What Is Absorption Costing?
Absorption costing, sometimes called “full costing,” is a managerial accounting method for capturing all costs associated with manufacturing a particular product. The direct and indirect costs, such as direct materials, direct labor, rent, and insurance, are accounted for by using this method. Absorption costing is required by generally accepted accounting principles (GAAP) for external reporting.
The Components of Absorption Costing
The key costs assigned to products under an absorption costing system are:
- Direct materials. Those materials that are included in a finished product.
- Direct labor. The factory labor costs required to construct a product.
- Variable manufacturing overhead. The costs to operate a manufacturing facility, which vary with production volume. Examples are supplies and electricity for production equipment.
- Fixed manufacturing overhead. The costs to operate a manufacturing facility, which do not vary with production volume. Examples are rent and insurance.
- It is possible to use activity-based costing (ABC) to allocate overhead costs for inventory valuation purposes under the absorption costing methodology. However, ABC is a time-consuming and expensive system to implement and maintain, and so is not very cost-effective when all you want to do is allocate costs to be in accordance with GAAP or IFRS.
- You should charge sales and administrative costs to expense in the period incurred; do not assign them to inventory, since these items are not related to goods produced, but rather to the period in which they were incurred.
Steps of Absorption Costing
To utilize the Absorption costing method of cost allocation, we need to follow these three steps:
- Assign costs to cost pools – prepare a mapping of sets of accounts to various cost pools; this must be considered thoroughly, as regular changes are not welcome, because they hinder future analysis;
- Calculate the usage based on activity measures, e.g., labor or machine hours;
- Assing costs – calculate the allocation rate and allocate overhead to produced goods.
Absorption Costing vs. Variable Costing
Absorption costing allocates all non-direct manufacturing overheads to produced goods, whether these are sold or not, which is the main difference with variable costing. That way, in absorption costing, fixed production overheads are split in two – attributable to COGS (cost of goods sold) and attributable to inventory (finished goods ending balance).

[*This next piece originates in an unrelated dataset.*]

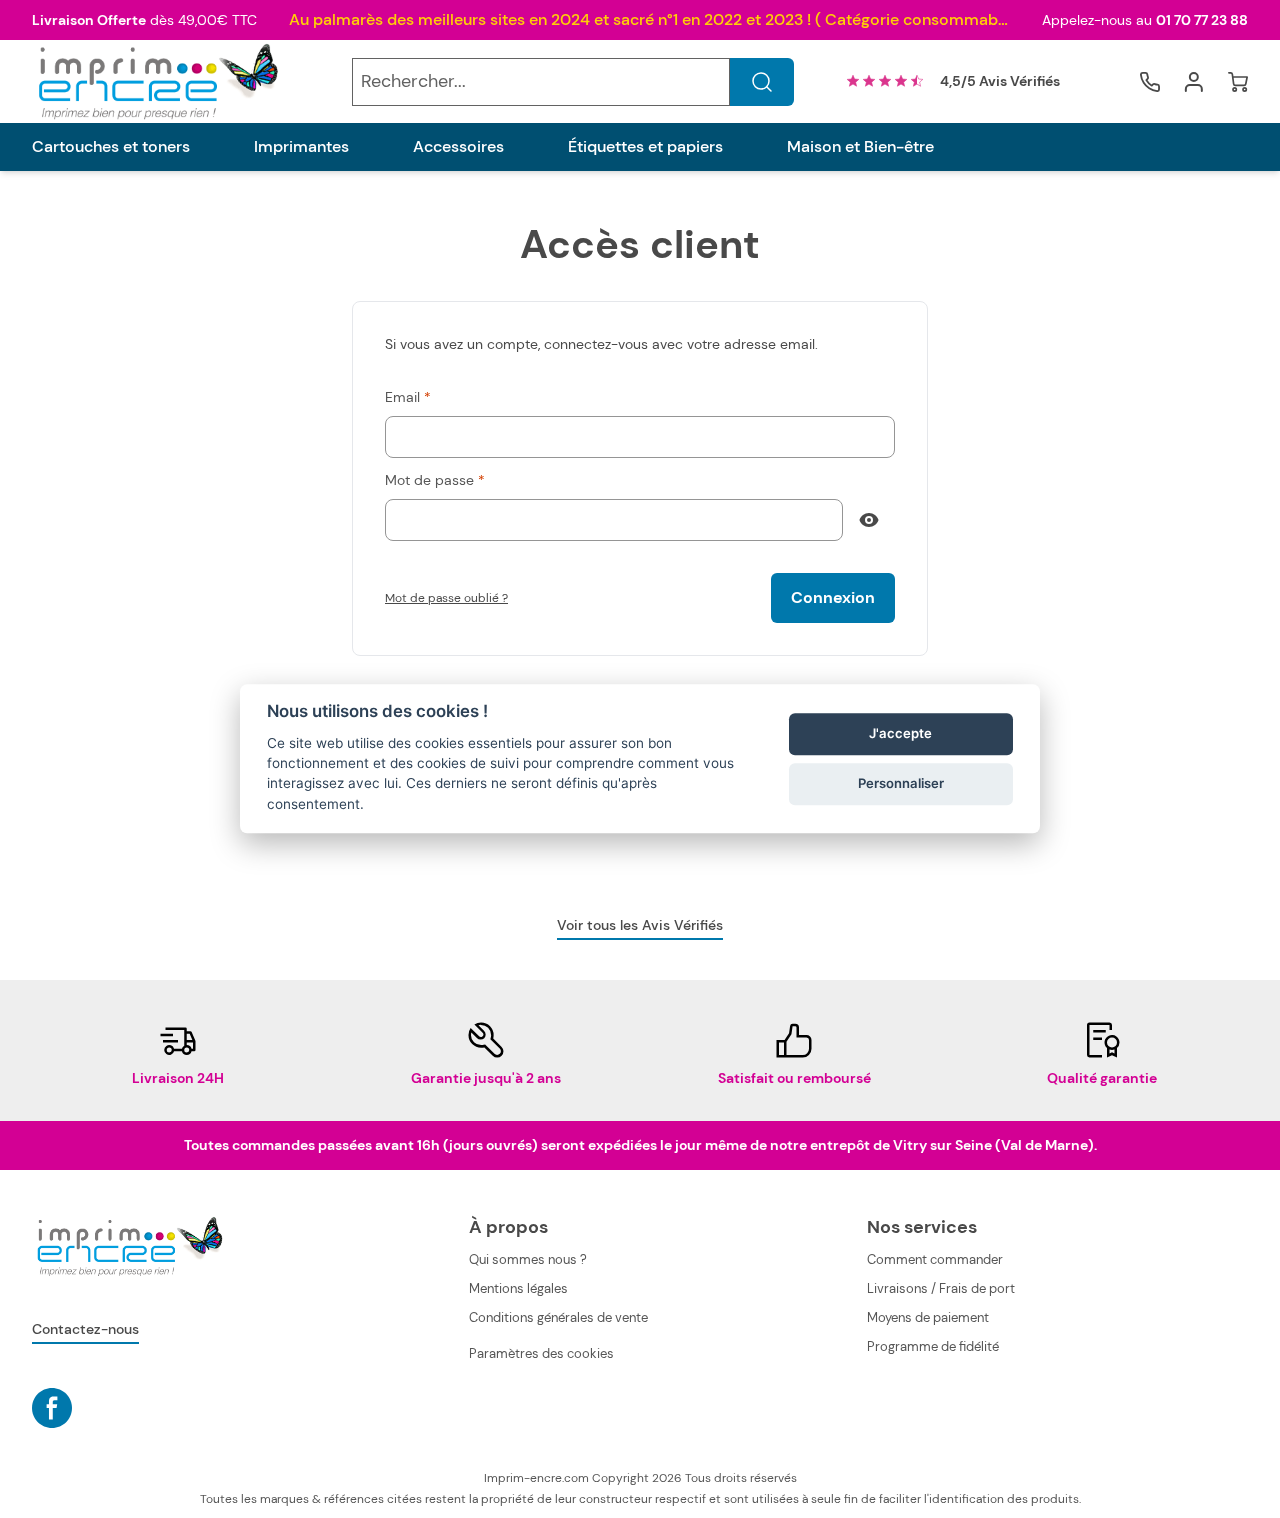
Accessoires (458, 147)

Example of Absorption Costing
Company A is a manufacturer and seller of a single product. In 2016, the company reported the following costs:
Variable costs per unit:
- Direct materials cost: $25
- Direct labor cost: $20
- Variable manufacturing overhead cost: $10
- Variable selling and administrative cost: $5
- Fixed manufacturing overhead of $300,000
- Fixed selling and administrative of $200,000
Over the year, the company sold 50,000 units and produced 60,000 units, with a unit selling price of $100 per unit.
Using the absorption method of costing, the unit product cost is calculated as follows:
Direct materials + Direct labor + Variable overhead + Fixed manufacturing overhead allocated = $25 + $20 + $10 + $300,000 / 60,000 units = $60 unit product cost under absorption costing
Recall that selling and administrative costs (fixed and variable) are considered period costs and are expensed in the period occurred. Those costs are not included in the product costs.

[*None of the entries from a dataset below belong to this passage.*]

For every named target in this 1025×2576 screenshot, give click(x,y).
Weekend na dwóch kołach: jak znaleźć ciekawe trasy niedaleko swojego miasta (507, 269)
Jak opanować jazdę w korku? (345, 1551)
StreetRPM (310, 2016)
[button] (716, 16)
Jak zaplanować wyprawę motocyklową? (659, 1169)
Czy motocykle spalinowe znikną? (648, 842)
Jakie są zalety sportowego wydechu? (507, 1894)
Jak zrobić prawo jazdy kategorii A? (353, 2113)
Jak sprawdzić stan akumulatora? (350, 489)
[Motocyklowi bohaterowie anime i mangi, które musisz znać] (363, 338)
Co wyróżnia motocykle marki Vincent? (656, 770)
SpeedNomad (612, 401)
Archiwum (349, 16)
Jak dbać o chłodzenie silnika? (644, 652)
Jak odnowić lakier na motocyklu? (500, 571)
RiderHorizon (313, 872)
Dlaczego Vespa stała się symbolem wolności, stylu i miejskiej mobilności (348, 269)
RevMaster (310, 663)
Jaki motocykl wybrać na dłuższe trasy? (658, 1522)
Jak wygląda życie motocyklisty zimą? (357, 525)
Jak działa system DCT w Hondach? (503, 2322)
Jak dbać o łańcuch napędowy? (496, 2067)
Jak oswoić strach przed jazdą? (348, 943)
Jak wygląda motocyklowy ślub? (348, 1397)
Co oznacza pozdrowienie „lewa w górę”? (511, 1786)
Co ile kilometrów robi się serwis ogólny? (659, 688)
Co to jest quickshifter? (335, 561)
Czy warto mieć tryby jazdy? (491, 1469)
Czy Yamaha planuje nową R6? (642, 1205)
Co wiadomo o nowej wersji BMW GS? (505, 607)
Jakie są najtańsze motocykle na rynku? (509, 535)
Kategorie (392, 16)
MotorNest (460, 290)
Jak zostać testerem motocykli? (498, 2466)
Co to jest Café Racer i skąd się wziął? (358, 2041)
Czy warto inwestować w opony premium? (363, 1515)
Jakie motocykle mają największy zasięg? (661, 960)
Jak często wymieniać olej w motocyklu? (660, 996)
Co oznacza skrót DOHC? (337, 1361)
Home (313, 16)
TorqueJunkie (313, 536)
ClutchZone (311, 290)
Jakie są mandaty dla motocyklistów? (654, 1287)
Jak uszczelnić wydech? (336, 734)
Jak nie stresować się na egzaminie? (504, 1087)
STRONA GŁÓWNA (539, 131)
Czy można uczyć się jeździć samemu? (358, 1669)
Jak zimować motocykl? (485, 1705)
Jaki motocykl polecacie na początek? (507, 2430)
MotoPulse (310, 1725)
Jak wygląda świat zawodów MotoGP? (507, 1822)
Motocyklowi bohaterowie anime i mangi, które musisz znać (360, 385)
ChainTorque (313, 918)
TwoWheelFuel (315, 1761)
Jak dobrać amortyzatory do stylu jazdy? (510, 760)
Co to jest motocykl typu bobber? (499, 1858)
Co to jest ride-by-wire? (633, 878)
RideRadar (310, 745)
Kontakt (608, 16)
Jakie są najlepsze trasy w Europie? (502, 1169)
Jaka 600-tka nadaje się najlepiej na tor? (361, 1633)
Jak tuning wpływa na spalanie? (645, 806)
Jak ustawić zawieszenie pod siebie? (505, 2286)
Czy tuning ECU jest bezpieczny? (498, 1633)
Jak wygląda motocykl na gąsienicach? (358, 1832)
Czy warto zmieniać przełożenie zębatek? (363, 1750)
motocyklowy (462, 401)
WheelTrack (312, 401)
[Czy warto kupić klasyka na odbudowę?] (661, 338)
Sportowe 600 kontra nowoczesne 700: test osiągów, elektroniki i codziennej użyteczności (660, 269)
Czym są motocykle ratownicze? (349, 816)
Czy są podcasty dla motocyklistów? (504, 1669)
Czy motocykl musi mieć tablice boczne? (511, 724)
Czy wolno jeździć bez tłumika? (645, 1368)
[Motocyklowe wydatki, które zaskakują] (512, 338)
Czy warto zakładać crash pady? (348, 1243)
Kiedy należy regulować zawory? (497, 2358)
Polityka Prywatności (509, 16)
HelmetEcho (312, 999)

Advantages Of Absorption Costing
There are several advantages to using full costing. Its main advantage is that it is GAAP-compliant. It is required in preparing reports for financial statements and stock valuation purposes.

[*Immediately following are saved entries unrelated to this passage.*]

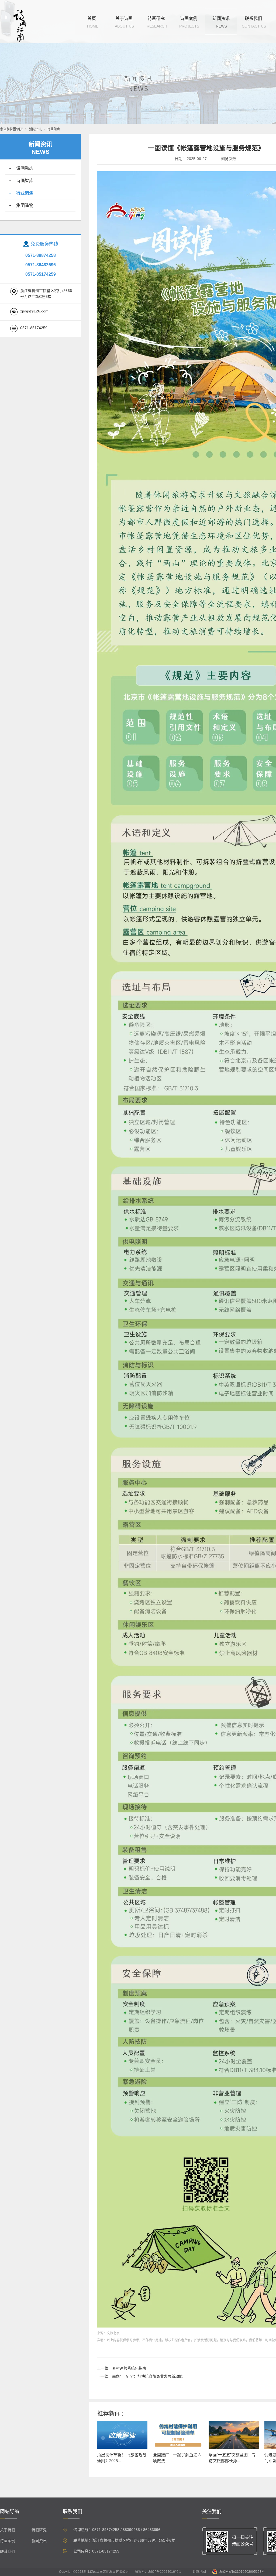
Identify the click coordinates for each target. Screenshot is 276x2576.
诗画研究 (156, 18)
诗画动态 (24, 168)
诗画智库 (24, 180)
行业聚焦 (53, 129)
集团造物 (24, 205)
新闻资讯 (221, 18)
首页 (91, 18)
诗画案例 (188, 18)
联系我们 (253, 18)
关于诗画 (124, 18)
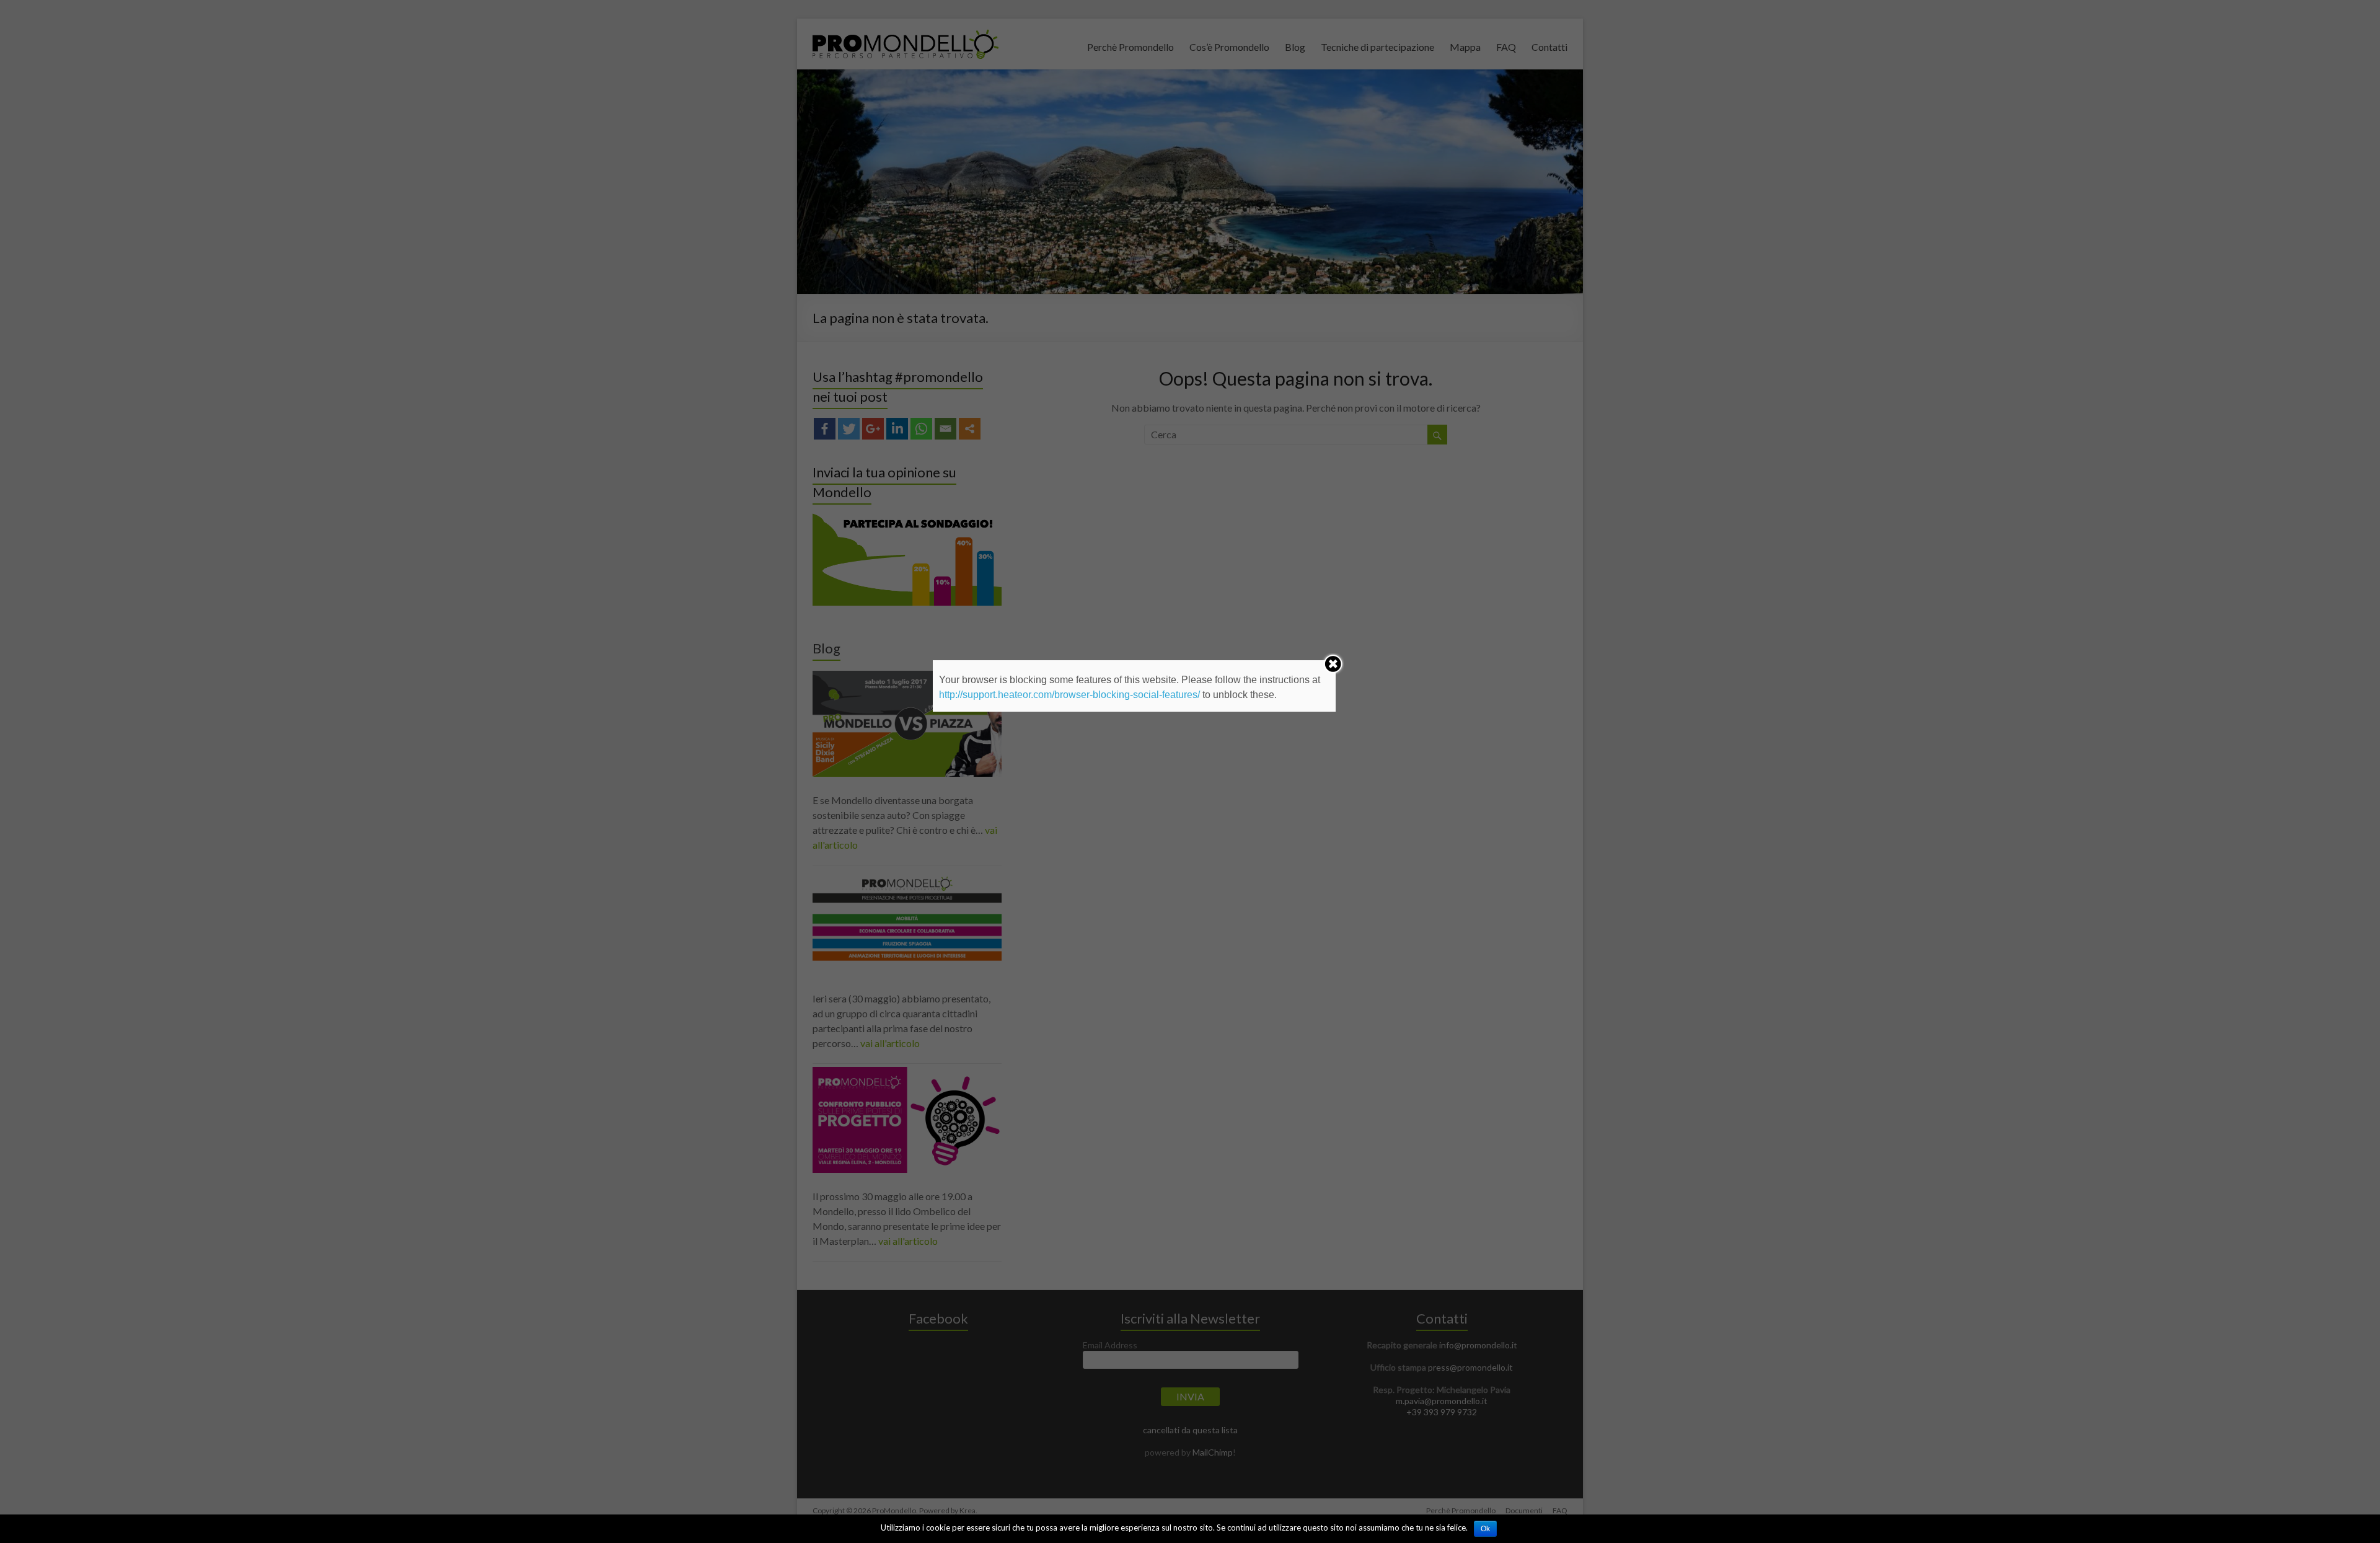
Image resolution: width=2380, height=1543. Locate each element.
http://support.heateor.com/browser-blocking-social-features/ (1069, 694)
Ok (1485, 1528)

In addition, absorption costing takes into account all costs of production, such as fixed costs of operation, factory rent, and cost of utilities in the factory. It includes direct costs such as direct materials or direct labor and indirect costs such as plant manager’s salary or property taxes. It can be useful in determining an appropriate selling price for products.
Disadvantages Of Absorption Costing
Since absorption costing includes allocating fixed manufacturing overhead to the product cost, it is not useful for product decision-making. Absorption costing provides a poor valuation of the actual cost of manufacturing a product. Therefore, variable costing is used instead to help management make product decisions.
Absorption costing can skew a company’s profit level due to the fact that all fixed costs are not subtracted from revenue unless the products are sold. By allocating fixed costs into the cost of producing a product, the costs can be hidden from a company’s income statement in inventory. Hence, absorption costing can be used as an accounting trick to temporarily increase a company’s profitability by moving fixed manufacturing overhead costs from the income statement to the balance sheet.
For example, recall in the example above that the company incurred fixed manufacturing overhead costs of $300,000. If a company produces 100,000 units (allocating $3 in FMOH to each unit) and only sells 10,000, a significant portion of manufacturing overhead costs would be hidden in inventory in the balance sheet. If the manufactured products are not all sold, the income statement would not show the full expenses incurred during the period.